Tal como em Batman, o povo perdoa Moro por acreditar que se pode “fazer o ‘bem, por linhas tortas”, empregando-se no exceptio a pior lógica possível: “os fins justificam os meios”. O que não cabe no Direito, no directum, na necessária e legítima “adequação de meios e fins”. Pois, não se vai ao Justo, através da injustiça.
Portanto, se o Direito como “linha reta”, “honeste vivere” (o princípio geral do direito e da República), não interessa se há vigência do Estado de Exceção. Aliás, além de não se saber o que é o exceptio do Estado de Exceção, basta a suposição de que há Estado de Direito para se concluir que não vigora a exceção. Conclui-se ainda que, se a CF88 está contra o Batman, é porque o Batman está certo.
Para os icônicos seguidores de Batman, o AI‑5 – Ato Institucional no 5/1968 (pior fase da ditadura militar pós-64) é o remédio antijurídico preferido porque abole a democracia e os crimes cometidos contra o povo, as classes subjugadas. Por sua vez, o apelidado “AI‑6” seria aplicar-se toda a Força de Lei existente no ordenamento jurídico, exatamente, contra os que atentem ou preguem atentados contra a democracia e a soberania popular.
Para os irônicos defensores do “AI‑6” deve-se recordar que a imperial Lei de Segurança Nacional ainda está em vigor. Datada de 1983, a Lei de Segurança Nacional reflete o pensamento militarizado da política, enquadra-se como “resquício da ditadura militar” e, por óbvio, não é um dos “defeitos da democracia” ou da Constituição Federal de 1988.
De volta ao filme, o Pai Fascista do Coringa (bozo, Trump) facilmente poderia ter manipulado os prontuários da mãe do Coringa, para produzir o diagnóstico de sua loucura. Neste caso, seria O Pai Fascista do caos e da anomia (Coringa-Moro) e da repressão do Estado Policial (Batman), exatamente sem se importar com regras: o anti-herói (Moro).

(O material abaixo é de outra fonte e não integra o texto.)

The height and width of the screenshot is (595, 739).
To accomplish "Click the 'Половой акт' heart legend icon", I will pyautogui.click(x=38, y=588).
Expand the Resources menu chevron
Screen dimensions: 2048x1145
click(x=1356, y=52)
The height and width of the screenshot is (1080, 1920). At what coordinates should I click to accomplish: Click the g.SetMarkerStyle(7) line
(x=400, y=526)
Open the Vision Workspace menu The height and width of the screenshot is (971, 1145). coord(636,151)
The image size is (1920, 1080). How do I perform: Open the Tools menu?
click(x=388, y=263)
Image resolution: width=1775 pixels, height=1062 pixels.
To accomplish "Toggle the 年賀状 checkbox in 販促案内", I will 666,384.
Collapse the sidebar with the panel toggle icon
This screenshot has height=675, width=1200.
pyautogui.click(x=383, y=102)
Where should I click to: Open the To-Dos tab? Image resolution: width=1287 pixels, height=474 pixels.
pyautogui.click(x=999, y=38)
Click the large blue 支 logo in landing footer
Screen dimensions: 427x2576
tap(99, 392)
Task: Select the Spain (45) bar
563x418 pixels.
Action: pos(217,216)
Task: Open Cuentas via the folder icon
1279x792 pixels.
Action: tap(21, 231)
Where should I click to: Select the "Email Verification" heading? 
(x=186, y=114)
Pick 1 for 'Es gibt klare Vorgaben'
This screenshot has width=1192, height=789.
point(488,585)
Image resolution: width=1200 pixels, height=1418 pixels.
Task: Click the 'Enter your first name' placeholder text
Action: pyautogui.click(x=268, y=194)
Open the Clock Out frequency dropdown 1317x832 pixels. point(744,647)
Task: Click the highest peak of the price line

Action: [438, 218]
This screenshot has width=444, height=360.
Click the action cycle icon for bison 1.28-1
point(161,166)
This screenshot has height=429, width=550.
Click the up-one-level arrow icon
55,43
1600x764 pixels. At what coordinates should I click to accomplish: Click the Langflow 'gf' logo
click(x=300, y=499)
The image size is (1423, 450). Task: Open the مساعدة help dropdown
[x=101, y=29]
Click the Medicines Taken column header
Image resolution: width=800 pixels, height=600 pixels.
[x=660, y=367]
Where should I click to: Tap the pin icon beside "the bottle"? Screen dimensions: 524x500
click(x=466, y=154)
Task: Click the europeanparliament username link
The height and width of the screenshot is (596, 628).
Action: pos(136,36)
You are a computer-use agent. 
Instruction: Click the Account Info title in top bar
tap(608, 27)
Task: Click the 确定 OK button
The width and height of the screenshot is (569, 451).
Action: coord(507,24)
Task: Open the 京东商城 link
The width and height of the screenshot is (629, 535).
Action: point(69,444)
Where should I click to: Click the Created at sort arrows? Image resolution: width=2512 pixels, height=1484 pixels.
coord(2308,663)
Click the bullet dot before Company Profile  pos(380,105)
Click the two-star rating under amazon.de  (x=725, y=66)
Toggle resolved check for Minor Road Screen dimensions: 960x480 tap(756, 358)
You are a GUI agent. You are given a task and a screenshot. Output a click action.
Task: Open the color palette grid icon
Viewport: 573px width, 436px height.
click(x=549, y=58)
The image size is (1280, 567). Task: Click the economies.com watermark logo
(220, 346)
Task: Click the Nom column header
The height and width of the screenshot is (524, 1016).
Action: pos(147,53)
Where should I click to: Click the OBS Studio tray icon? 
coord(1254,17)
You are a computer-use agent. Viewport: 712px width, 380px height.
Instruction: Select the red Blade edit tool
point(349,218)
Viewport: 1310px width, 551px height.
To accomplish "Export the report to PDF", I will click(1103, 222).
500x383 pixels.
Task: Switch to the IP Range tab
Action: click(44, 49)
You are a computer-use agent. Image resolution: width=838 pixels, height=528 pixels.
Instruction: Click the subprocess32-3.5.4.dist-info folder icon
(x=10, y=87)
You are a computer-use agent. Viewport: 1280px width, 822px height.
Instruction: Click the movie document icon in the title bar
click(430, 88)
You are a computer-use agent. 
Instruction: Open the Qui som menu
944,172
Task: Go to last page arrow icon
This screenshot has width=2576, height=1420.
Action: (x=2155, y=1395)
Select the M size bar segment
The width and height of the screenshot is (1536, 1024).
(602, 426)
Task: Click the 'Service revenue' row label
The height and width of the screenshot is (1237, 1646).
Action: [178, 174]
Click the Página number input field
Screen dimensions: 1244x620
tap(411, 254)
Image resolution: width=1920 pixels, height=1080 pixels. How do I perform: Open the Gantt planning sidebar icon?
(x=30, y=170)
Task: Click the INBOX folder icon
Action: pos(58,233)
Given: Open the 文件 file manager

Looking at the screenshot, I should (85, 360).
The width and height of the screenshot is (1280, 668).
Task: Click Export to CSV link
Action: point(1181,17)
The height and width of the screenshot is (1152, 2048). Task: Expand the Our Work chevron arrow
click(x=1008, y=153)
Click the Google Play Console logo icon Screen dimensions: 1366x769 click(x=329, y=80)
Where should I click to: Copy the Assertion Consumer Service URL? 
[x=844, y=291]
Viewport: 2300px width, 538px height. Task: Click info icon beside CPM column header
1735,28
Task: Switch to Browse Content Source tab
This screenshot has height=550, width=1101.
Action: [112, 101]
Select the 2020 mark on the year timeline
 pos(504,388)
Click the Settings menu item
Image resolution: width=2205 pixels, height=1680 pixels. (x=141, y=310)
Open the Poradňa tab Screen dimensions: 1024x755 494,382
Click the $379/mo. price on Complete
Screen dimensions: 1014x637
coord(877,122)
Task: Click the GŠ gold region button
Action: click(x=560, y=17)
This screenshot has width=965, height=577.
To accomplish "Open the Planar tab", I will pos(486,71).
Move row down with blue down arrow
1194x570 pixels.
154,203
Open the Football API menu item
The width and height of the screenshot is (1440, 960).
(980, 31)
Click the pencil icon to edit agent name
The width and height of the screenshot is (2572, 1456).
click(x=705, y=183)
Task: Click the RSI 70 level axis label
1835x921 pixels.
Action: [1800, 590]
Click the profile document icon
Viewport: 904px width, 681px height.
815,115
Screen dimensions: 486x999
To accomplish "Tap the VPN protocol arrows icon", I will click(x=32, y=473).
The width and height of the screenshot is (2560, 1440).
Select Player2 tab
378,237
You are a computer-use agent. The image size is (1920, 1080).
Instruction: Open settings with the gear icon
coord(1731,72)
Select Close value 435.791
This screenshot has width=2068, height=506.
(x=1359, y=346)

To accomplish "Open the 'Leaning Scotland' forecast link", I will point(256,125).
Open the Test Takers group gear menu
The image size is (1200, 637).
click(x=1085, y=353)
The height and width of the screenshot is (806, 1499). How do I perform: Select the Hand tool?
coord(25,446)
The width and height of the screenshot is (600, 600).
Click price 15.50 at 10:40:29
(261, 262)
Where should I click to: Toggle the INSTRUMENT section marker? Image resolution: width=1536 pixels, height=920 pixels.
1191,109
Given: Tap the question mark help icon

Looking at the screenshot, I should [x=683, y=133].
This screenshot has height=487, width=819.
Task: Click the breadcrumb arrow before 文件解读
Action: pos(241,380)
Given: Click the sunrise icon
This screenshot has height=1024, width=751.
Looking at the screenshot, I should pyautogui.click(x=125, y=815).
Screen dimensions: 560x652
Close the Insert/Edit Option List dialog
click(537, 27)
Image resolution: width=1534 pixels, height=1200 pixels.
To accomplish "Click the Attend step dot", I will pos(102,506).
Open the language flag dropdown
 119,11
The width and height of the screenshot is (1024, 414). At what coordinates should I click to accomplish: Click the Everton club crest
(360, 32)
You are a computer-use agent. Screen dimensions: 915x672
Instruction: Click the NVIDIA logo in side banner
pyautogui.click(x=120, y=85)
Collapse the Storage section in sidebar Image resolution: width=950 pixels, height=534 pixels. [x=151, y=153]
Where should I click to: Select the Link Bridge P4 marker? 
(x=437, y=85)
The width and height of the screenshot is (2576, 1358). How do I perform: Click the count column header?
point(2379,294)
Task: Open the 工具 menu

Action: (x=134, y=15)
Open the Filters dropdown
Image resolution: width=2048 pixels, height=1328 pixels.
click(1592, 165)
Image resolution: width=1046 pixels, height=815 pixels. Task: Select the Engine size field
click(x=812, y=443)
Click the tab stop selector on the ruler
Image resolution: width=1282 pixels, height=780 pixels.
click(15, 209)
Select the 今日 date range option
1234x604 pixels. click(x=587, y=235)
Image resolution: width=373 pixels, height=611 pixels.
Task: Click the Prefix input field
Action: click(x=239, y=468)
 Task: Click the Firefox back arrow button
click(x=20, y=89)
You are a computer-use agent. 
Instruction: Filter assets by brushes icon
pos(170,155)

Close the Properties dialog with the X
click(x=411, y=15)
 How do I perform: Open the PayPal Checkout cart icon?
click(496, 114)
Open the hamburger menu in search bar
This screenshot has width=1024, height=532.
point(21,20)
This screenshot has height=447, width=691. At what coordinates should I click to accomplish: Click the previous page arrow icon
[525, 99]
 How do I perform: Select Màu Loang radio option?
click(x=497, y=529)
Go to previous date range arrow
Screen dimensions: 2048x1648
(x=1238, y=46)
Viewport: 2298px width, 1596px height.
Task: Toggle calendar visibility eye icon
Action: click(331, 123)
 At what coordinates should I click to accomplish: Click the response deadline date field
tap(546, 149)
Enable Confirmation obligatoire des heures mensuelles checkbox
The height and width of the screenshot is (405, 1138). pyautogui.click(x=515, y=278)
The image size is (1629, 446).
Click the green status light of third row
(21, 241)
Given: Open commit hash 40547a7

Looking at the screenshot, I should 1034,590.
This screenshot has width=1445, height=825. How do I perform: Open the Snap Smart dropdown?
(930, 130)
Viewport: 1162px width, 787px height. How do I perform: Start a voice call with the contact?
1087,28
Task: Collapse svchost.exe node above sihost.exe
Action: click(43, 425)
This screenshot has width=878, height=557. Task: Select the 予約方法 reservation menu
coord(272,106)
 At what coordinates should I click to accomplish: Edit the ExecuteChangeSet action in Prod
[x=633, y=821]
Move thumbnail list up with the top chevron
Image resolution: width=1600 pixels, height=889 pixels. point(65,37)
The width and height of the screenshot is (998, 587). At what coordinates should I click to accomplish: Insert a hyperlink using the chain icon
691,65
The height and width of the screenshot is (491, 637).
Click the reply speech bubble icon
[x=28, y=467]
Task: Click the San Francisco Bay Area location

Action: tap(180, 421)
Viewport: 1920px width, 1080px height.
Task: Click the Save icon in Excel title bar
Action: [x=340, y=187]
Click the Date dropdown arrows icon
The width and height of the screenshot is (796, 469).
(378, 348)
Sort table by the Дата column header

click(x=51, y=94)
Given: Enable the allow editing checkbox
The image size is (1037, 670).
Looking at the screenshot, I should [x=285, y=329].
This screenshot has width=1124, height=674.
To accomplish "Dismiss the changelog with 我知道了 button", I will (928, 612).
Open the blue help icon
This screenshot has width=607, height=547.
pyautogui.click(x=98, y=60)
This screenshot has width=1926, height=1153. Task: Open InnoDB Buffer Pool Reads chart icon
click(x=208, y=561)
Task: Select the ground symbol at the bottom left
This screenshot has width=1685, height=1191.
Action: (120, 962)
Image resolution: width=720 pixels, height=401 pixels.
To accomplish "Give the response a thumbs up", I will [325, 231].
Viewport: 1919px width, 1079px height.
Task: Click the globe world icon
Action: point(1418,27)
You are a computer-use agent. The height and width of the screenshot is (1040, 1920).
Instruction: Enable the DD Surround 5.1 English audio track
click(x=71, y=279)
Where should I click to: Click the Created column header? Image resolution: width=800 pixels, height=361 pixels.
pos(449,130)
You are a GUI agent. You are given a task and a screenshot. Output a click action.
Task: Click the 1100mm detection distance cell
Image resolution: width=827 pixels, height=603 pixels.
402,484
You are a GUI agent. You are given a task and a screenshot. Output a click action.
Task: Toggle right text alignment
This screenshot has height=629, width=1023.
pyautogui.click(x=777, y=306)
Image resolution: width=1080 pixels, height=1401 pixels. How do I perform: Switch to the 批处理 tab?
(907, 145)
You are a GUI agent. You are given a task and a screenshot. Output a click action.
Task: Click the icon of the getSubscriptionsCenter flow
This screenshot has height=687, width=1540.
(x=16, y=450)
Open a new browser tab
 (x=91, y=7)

Batman-Moro, como anti-herói, arvora-se das mesmas condições do Estado, ainda que aja contra o próprio Estado de Direito. Certamente que é abordado pela Ciência política, tipificado sob a forma do Estado de Exceção, próprio dos regimes autocráticos e fascistas. É curioso notar que o emprego do Batman-Moro corresponde à deturpação da Constituição de Weimar (1919). Porém, o anti-herói Batman-Moro é um componente adaptado do Estado Moderno, ao menos, desde a Constituição Francesa de 1791.
Enfim, o Coringa-Moro é indiferente ao Estado, não age em defesa de nenhuma causa política, não tem identificação ideológica com nenhum segmento político-social – ao contrário de Batman-Moro que dá emprego a toda forma de exceção, especialmente contra as regras democráticas, a fim de defender a manutenção do capital especulativo (disruptivo). Ironicamente, no auge da psicopatia e da anomia social, o Coringa-Moro seria o caos a anunciar uma “nova” ordem social.
E seria Ordem e Progresso?
O caos gerador do Coringa-Moro não é fascista?
E poderia gerar outra construção antifascista?